:: Dataset records ::
————

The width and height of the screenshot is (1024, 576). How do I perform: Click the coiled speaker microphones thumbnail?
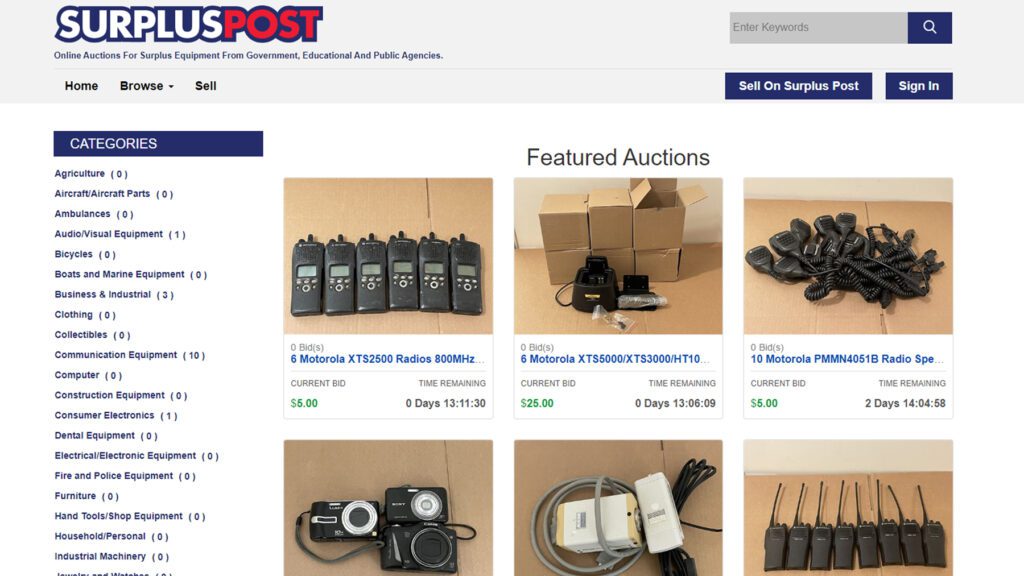tap(848, 256)
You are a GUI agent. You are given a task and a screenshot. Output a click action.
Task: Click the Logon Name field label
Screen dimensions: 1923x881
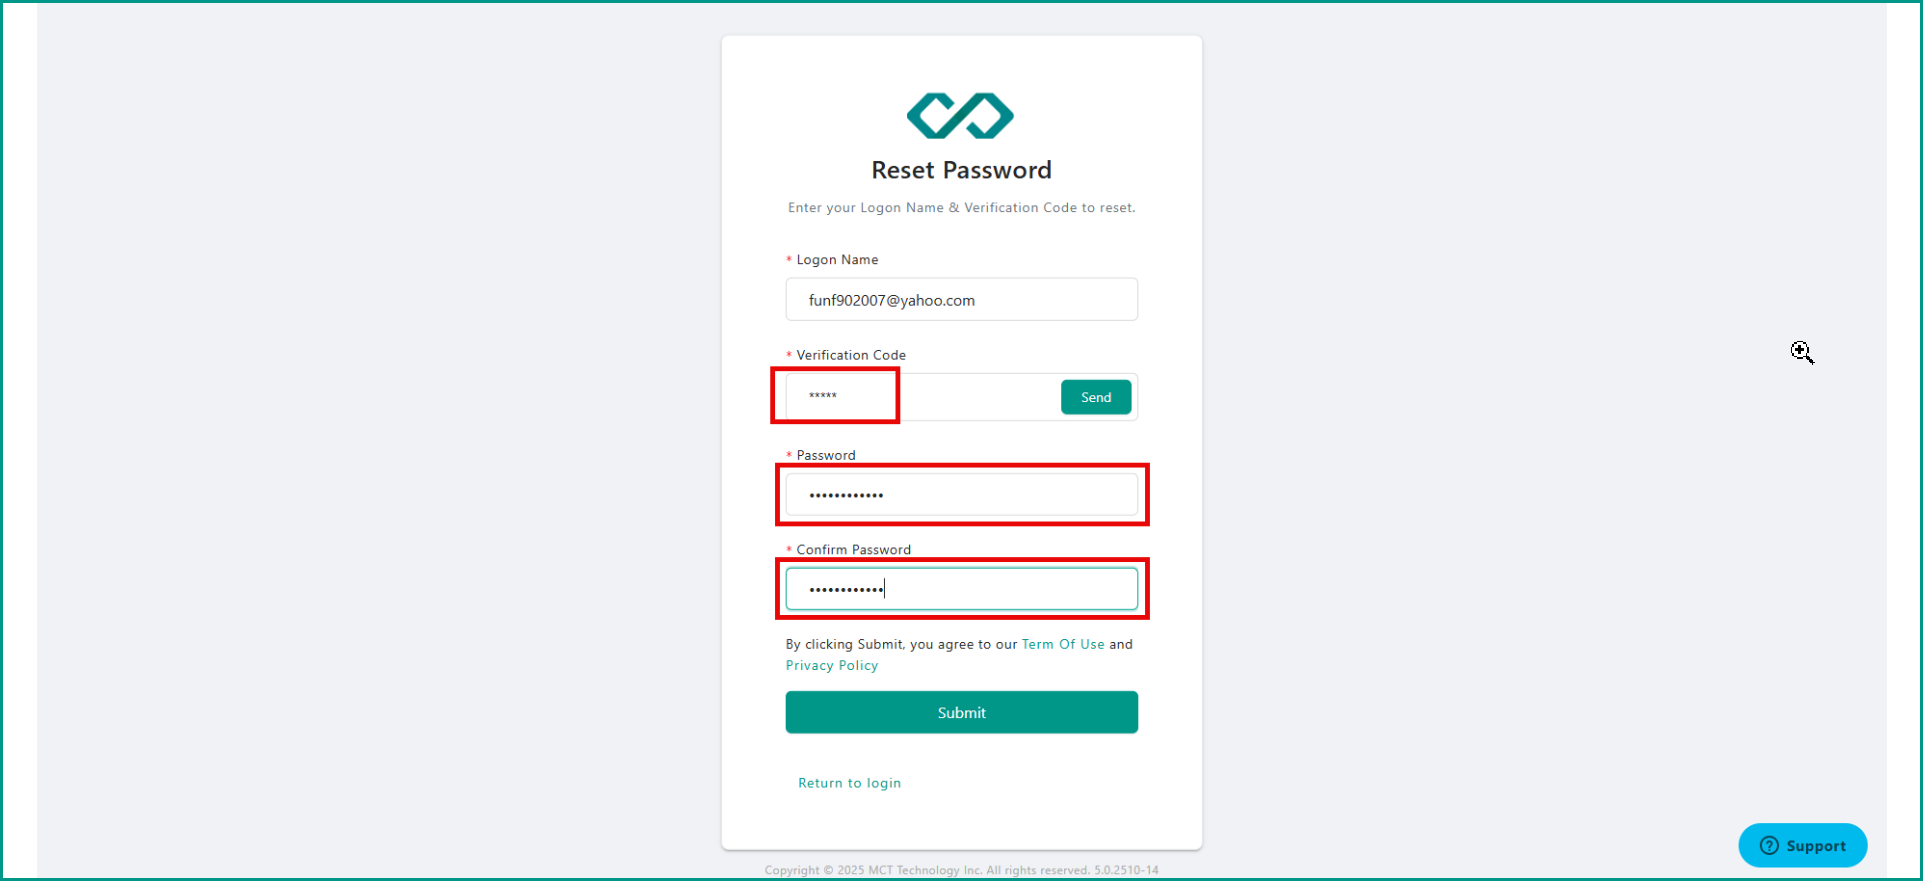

————

:: REQUIRED WORK ::
Skipping every picture, reproduce the records word for word.

:: THE COMPLETED TASK ::
The width and height of the screenshot is (1024, 576). How do I perform: Click the coiled speaker microphones thumbnail?
tap(848, 256)
You are a GUI agent. You are given a task and a screenshot. Output a click action.
Task: Click the Logon Name field label
Screen dimensions: 1923x881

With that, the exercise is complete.